Son vieux père se souvenait du Bun Hill comme d’un idyllique village. Jusqu’à cinquante ans, le vieillard avait conduit les chevaux de Sir Peter Bone ; puis, comme il s’était mis à boire, on lui avait confié l’omnibus de la gare, ce qui le mena jusqu’à soixante-dix-huit ans, âge auquel il prit sa retraite. Tout le jour, rabougri, bourré de réminiscences qu’il déchargeait, dès la première approche, sur l’imprudent qui s’aventurait dans son voisinage, il demeurait assis près de l’âtre. Il vous décrivait le domaine de Sir Peter Bone, qu’on avait morcelé par lotissements ; il vous disait comment le noble seigneur régentait le pays quand il y avait encore des bois et des champs, des chasses à tir et à courre, quand les pataches et les diligences parcouraient la grand’route, quand des terrains de jeux s’étendaient à l’endroit qu’occupe l’usine à gaz, et qu’on bâtissait le Palais de Cristal. Puis ç’avait été le chemin de fer, des villas et encore des villas, les usines à gaz, et les réservoirs de la Compagnie des Eaux, au milieu d’un océan hideux de logements ouvriers ; ensuite, la captation des sources et l’assèchement de la petite rivière dont le lit n’était plus qu’une rigole fétide ; et enfin une seconde ligne de chemin de fer et une seconde station, et des maisons, encore des maisons et des boutiques, une concurrence insoutenable, des magasins à grandes vitrines, des écoles, des impôts nouveaux, des omnibus, des tramways à traction mécanique, qui allaient jusqu’au cœur de Londres, des bicyclettes, des automobiles en nombre toujours croissant, une bibliothèque publique payée par M. Carnegie…
– Faudra bien que ça s’arrête ! répétait M. Tom Smallways, dont les jours s’écoulaient au milieu de ces merveilles.
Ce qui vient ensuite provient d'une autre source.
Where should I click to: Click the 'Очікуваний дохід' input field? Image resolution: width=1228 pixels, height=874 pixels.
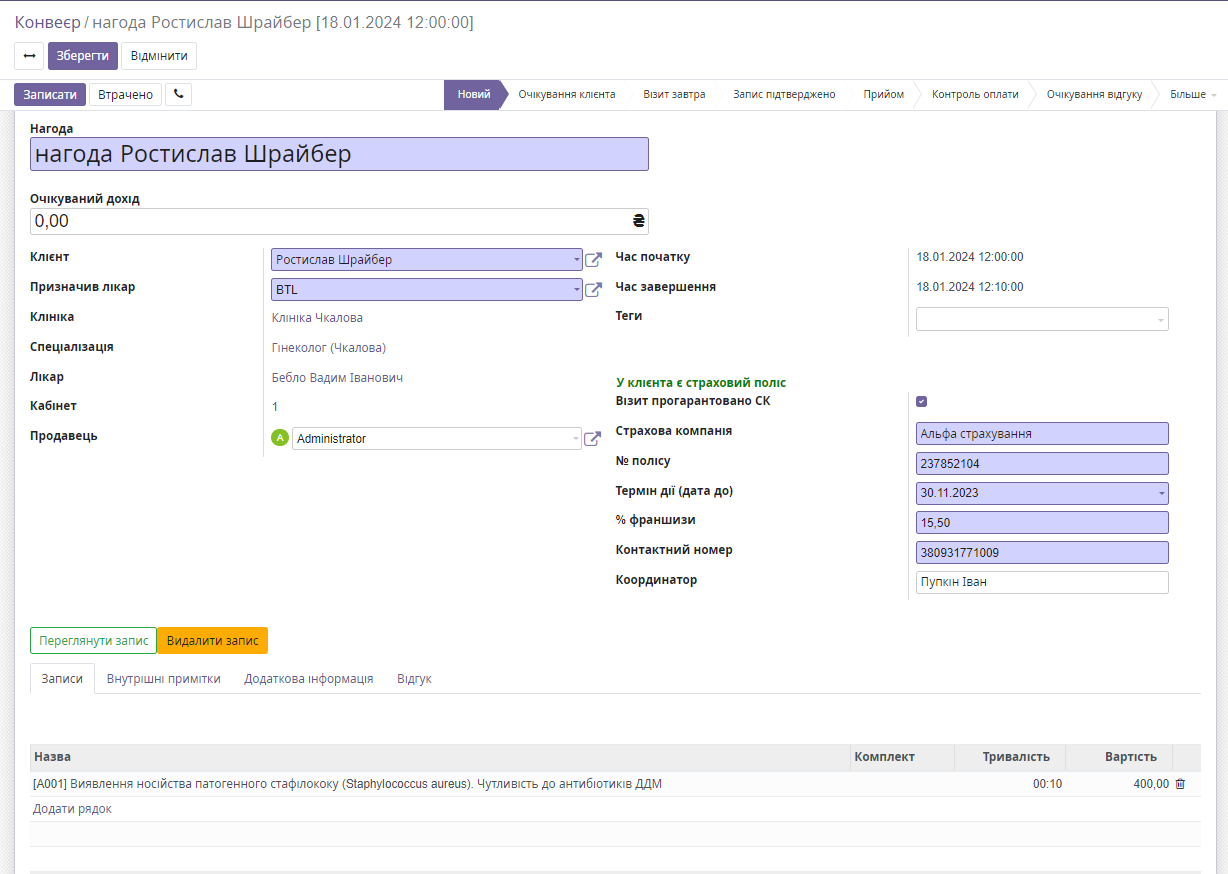[330, 221]
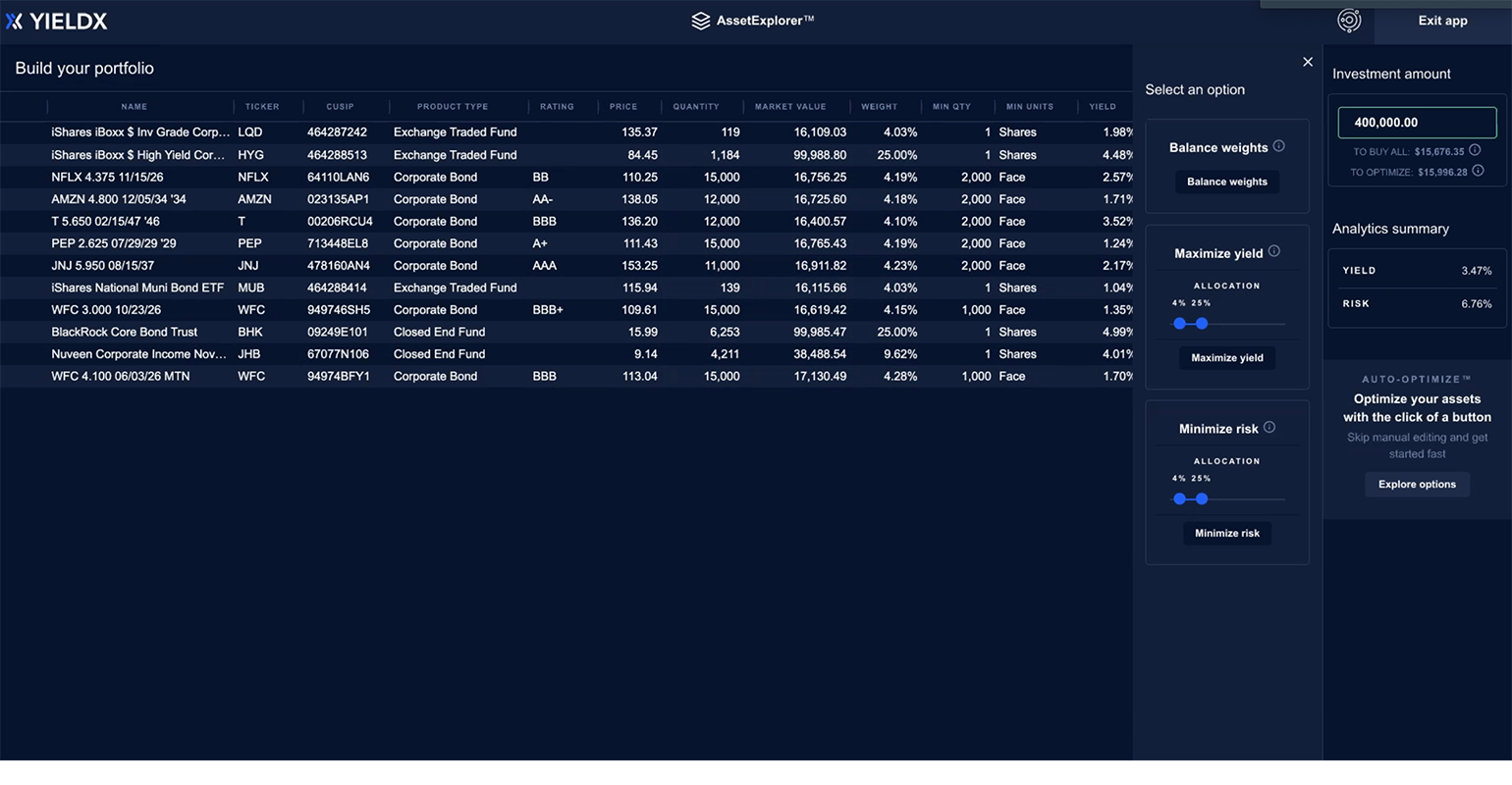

Mais ça ne s’arrêtait pas. La fruiterie, située dans une des plus petites et des plus vieilles maisons du village, sur la Grand’Rue, avait un air submergé, l’air de se cacher de quelque ennemi qui serait à sa recherche. Quand on refit la chaussée, on la surhaussa à ce point, pour la niveler, qu’il fallait maintenant descendre trois marches pour entrer dans la boutique. Tom s’efforçait de vendre uniquement la récolte de son jardin, produits excellents assurément, mais de variété limitée. Et le Progrès vint, qui l’obligea à mettre dans son étalage des artichauts et des aubergines de France, des pommes étrangères, des pommes de l’État de New York, de Californie, du Canada, de la Nouvelle-Zélande, – « des fruits qui ont un bel aspect, mais qui ne valent pas nos bonnes pommes d’Angleterre » – des bananes, des noix aux formes insolites, des « grappes fruits » et des mangues…
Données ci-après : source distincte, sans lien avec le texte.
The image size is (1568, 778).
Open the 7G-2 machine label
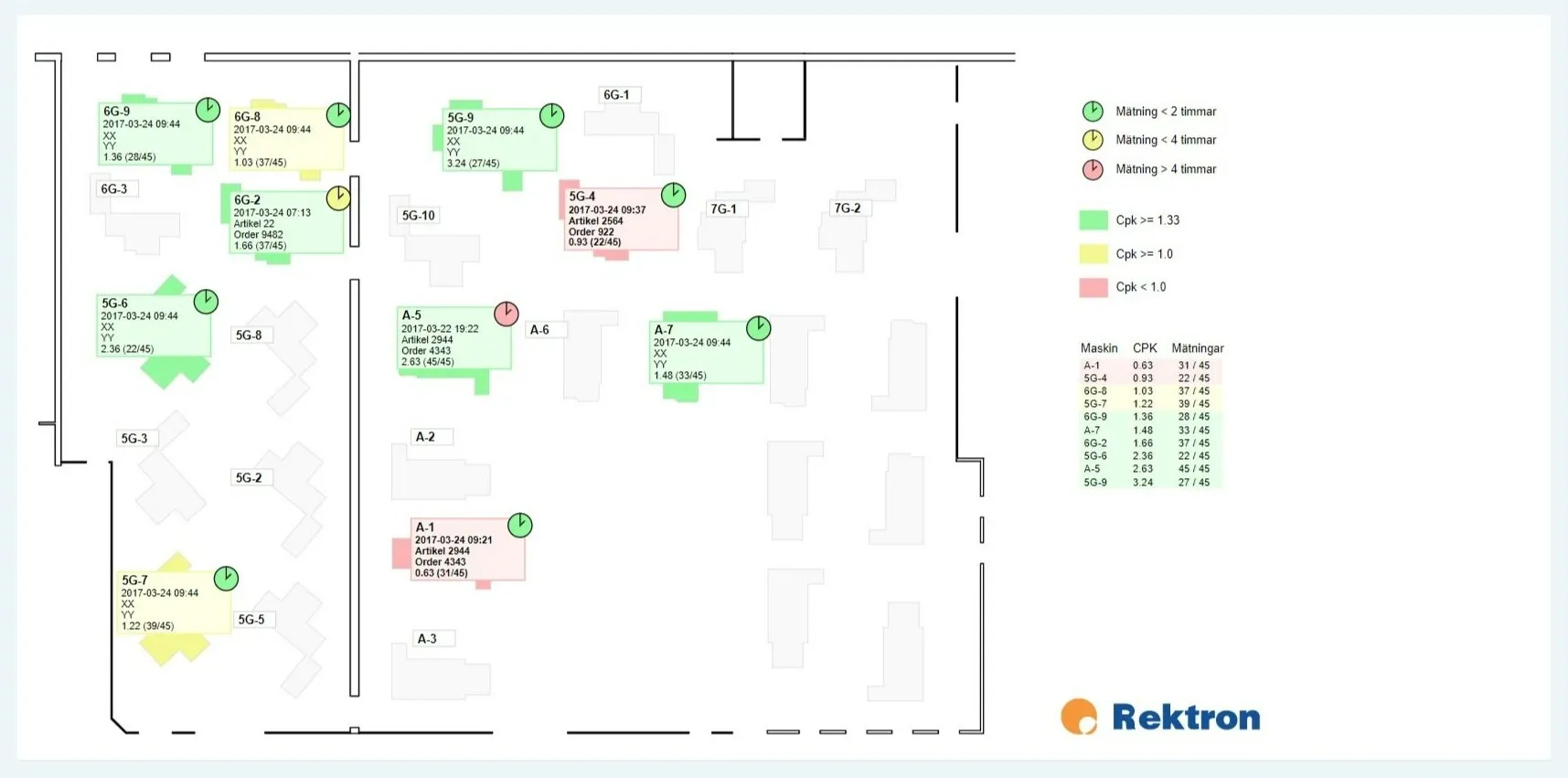point(849,208)
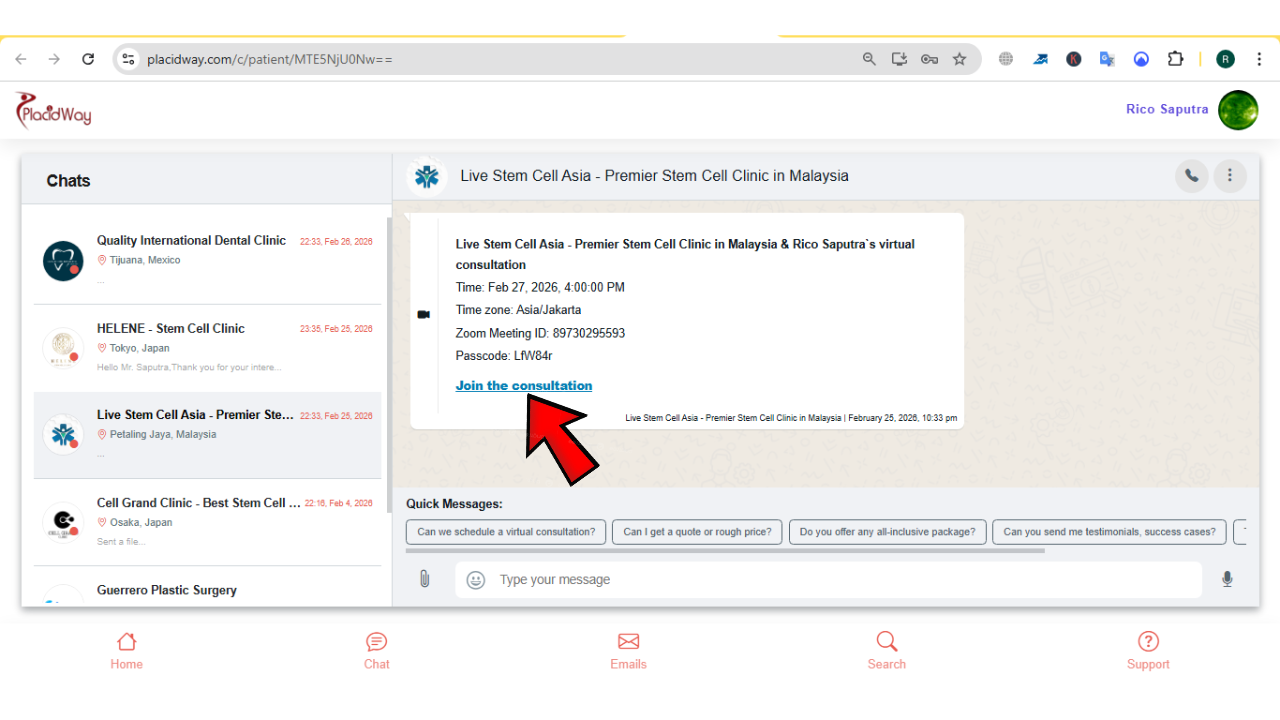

Les automobiles qui montaient ou descendaient la Grand’Rue devenaient de plus en plus énormes et puissantes, passaient en ronflant à des vitesses toujours plus grandes et répandaient des odeurs toujours plus infectes. On vit même de gros camions assourdissants, qui remplaçaient les voitures de livraisons pour la distribution des sacs de charbon, caisses, ballots, paquets, colis de tous genres. Des omnibus automobiles détrônèrent les omnibus à chevaux, et les fraises du Kent elles-mêmes adoptèrent la traction mécanique pour se rendre à Londres, la nuit, et ajoutèrent à leur saveur naturelle les parfums du Progrès.
Enfin, le jeune Bert Smallways acheta une motocyclette.